[[ Supplied passage open ]]

2.1 Problem definition

Definition 1

(MTS) An MTS is a sequence of real-valued vectors \( X \in \mathbb {R}^{T \times M} \), where \( X = \{x_1, x_2, \ldots , x_T\} \). Each \( x_t \in \mathbb {R}^{M} \) represents the observations at time \( t \), with \( M \) being the number of features and \( T \) the length of the time series.

Definition 2

(MTSC) MTSC is the process of mapping an MTS dataset \( X = \{X_1, X_2, \ldots , X_N\} \in \mathbb {R}^{N \times T \times M} \) to a predefined set of labels \( Y = \{y_1, y_2, \ldots , y_N\} \). Here, \( N \) represents the number of samples. The classification task \( f: X \rightarrow Y \) aims to predict the class label for each MTS by learning a model that can identify and utilize underlying patterns in MTS data.

2.2 Multivariate time series classification

Methods for MTSC are generally categorized into three major types: distance-based methods, feature-based methods, and deep learning-based methods.

[[ Supplied passage closed ]]
[[ Given data open ]]

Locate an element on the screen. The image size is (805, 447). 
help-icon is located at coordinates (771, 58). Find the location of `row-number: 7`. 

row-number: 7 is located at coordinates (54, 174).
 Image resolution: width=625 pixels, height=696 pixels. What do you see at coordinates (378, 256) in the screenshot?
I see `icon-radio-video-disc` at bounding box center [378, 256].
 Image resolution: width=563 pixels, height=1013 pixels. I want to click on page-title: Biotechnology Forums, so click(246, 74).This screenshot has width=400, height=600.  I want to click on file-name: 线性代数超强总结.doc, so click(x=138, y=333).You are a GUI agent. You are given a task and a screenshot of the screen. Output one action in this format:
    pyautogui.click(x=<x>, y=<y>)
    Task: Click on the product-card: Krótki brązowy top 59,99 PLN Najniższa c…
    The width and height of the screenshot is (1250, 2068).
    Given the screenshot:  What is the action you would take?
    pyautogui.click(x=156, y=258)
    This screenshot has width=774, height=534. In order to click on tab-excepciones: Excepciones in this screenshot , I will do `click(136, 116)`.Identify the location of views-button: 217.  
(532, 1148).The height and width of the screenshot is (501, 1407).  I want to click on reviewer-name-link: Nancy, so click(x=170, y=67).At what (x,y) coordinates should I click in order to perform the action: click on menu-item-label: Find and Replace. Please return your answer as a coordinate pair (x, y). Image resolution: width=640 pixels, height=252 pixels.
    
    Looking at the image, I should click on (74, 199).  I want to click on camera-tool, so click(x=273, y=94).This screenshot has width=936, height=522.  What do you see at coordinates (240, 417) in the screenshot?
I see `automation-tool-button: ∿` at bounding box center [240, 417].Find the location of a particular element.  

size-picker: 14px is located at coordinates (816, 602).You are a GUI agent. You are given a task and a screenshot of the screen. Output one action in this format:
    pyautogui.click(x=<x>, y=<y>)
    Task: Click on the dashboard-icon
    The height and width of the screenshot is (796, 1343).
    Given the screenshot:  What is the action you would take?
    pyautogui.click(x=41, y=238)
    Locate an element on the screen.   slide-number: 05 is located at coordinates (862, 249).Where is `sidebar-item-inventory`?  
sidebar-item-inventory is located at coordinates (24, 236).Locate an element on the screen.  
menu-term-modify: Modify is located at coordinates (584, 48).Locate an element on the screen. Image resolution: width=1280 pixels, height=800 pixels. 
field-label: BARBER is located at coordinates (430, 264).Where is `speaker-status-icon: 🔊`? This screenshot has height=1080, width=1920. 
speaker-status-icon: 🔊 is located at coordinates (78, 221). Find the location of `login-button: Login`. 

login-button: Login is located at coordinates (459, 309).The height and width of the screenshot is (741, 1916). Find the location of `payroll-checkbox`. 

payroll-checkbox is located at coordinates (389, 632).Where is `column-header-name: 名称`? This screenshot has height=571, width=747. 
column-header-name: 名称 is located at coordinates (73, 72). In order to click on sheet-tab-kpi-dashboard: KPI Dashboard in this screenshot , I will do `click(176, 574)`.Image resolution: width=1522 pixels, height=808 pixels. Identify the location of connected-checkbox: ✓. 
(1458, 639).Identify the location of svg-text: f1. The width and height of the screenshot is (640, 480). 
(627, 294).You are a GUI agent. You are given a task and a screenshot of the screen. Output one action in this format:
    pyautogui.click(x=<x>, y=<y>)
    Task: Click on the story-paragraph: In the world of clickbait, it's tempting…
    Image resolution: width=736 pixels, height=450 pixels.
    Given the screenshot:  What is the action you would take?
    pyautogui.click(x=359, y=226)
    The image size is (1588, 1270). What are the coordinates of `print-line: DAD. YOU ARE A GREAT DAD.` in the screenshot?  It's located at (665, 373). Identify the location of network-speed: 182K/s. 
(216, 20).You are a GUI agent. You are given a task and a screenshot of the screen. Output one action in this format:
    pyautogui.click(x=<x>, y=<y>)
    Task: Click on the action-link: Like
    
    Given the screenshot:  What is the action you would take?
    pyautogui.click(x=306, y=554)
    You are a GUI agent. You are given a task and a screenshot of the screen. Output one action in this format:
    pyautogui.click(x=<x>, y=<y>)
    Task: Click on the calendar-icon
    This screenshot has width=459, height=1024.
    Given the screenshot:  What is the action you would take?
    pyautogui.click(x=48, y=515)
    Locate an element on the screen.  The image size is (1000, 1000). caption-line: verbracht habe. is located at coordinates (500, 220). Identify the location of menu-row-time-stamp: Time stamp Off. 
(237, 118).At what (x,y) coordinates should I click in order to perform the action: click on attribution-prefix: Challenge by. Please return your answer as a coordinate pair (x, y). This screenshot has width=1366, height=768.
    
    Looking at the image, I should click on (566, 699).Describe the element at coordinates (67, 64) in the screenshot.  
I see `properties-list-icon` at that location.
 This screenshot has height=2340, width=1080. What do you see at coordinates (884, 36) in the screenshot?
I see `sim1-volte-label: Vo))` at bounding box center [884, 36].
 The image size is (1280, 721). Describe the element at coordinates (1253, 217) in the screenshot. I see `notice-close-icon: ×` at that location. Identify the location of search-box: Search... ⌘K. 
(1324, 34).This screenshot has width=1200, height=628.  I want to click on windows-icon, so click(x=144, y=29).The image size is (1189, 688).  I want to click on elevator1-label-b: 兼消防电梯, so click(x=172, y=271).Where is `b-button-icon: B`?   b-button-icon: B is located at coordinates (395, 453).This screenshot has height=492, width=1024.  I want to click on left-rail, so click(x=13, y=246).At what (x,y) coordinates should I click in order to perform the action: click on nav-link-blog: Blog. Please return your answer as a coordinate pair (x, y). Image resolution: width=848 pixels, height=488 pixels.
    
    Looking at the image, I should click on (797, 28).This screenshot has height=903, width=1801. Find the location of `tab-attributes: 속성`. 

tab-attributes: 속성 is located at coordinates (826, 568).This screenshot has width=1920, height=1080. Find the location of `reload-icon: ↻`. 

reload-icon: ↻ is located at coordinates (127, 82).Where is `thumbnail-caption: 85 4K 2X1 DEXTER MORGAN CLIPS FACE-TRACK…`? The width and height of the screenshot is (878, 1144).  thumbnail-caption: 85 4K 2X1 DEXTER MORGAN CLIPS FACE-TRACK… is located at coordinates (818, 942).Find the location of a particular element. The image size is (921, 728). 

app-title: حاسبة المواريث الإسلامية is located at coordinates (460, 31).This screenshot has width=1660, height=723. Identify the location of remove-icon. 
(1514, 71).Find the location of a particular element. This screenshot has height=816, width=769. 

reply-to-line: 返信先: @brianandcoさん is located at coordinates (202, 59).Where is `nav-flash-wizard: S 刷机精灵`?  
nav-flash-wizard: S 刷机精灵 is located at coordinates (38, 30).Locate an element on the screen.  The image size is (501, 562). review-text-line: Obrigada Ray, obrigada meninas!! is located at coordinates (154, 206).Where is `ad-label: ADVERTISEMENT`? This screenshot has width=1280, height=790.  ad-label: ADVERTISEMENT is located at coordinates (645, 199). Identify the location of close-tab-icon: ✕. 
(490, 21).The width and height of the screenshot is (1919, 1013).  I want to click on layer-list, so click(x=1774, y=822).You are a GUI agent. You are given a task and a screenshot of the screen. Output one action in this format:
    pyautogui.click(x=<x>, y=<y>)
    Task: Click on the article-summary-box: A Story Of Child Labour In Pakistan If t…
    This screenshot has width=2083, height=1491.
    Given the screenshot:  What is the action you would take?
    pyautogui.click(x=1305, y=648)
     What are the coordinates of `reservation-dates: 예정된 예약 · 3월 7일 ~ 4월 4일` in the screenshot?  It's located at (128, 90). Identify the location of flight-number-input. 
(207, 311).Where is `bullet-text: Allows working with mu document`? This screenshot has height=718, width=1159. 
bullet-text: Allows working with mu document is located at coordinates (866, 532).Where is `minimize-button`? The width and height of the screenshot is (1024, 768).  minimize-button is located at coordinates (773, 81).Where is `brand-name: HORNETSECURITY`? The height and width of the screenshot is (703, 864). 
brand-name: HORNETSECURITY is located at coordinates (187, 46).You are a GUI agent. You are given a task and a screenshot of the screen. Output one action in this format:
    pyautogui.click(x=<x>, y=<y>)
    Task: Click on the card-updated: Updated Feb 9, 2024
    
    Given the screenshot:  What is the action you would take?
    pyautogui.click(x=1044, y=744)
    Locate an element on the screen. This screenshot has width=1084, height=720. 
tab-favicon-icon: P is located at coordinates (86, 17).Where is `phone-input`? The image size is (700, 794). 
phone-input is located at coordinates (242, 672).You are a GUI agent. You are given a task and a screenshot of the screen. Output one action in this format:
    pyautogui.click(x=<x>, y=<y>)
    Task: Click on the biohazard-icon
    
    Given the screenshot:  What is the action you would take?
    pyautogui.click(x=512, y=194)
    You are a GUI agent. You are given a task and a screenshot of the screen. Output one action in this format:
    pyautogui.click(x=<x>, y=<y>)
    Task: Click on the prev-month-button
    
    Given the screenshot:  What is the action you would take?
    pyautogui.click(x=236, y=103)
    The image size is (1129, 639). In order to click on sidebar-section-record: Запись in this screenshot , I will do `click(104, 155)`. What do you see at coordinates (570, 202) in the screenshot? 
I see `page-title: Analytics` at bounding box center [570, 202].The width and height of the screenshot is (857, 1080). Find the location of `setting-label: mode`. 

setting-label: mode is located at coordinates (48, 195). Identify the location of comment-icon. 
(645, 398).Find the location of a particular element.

[[ Given data closed ]]

* **Required tasks**
[1] Answer these questions about the passage on multivariate time series classification, one per line:
(a) In Definition 1, what does \( M \) stand for?
(b) In Definition 2, what does \( N \) represent?
(c) What are the major types into which MTSC methods are generally categorized?
[2] Substitute "instances" for "samples" in the passage on multivariate time series classification, and write out the text between "Definition 2" and "deep learning-based methods.", inclusive.
[3] Proceed with the passage on multivariate time series classification, picking up after its final sentence.
This material is not needed for anything asked here.

* **Answers in order**
[1]
(a) The number of features.
(b) The number of samples.
(c) Distance-based methods, feature-based methods, and deep learning-based methods.

[2]
Definition 2

(MTSC) MTSC is the process of mapping an MTS dataset \( X = \{X_1, X_2, \ldots , X_N\} \in \mathbb {R}^{N \times T \times M} \) to a predefined set of labels \( Y = \{y_1, y_2, \ldots , y_N\} \). Here, \( N \) represents the number of instances. The classification task \( f: X \rightarrow Y \) aims to predict the class label for each MTS by learning a model that can identify and utilize underlying patterns in MTS data.

2.2 Multivariate time series classification

Methods for MTSC are generally categorized into three major types: distance-based methods, feature-based methods, and deep learning-based methods.

[3]
To begin with, distance-based methods primarily classify MTS by evaluating the similarity between them. The core of these methods lies in defining an appropriate distance measure, such as Euclidean distance, which is suitable for direct comparison between sequences of the same dimension. More complex algorithms like Dynamic Time Warping (DTW) [24] allow for nonlinear mapping between MTS, enabling the comparison of sequences of different lengths. It is particularly useful in fields where time series may need flexible alignment due to varying durations. Additionally, an improved method, as proposed in a recent study [25], uses DTW barycenter averaging to effectively handle positive and unlabeled data, enhancing classification accuracy in MTSC task.

In addition, feature-based methods focus on extracting key features from time series using signal processing and data transformation techniques. For example, Wavelet Transform [26] can reveal local variations in time series at different scales, while Symbolic Aggregate approXimation (SAX) [27] transforms time series into discrete symbols, simplifying the data structure. Moreover, innovative methods such as ensemble learners with shapelet [28] representations allow for more precise capturing of distinguishing patterns and relational information in MTS.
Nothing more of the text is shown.